- WHAT IS ASKED
Copy each of the following entries word for word, keeping every line unchanged.

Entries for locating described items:

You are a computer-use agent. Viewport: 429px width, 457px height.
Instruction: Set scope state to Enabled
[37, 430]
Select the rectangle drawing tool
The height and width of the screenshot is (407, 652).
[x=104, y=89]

- RESULT OF THIS TASK
You are a computer-use agent. Viewport: 429px width, 457px height.
Instruction: Set scope state to Enabled
[37, 430]
Select the rectangle drawing tool
The height and width of the screenshot is (407, 652).
[x=104, y=89]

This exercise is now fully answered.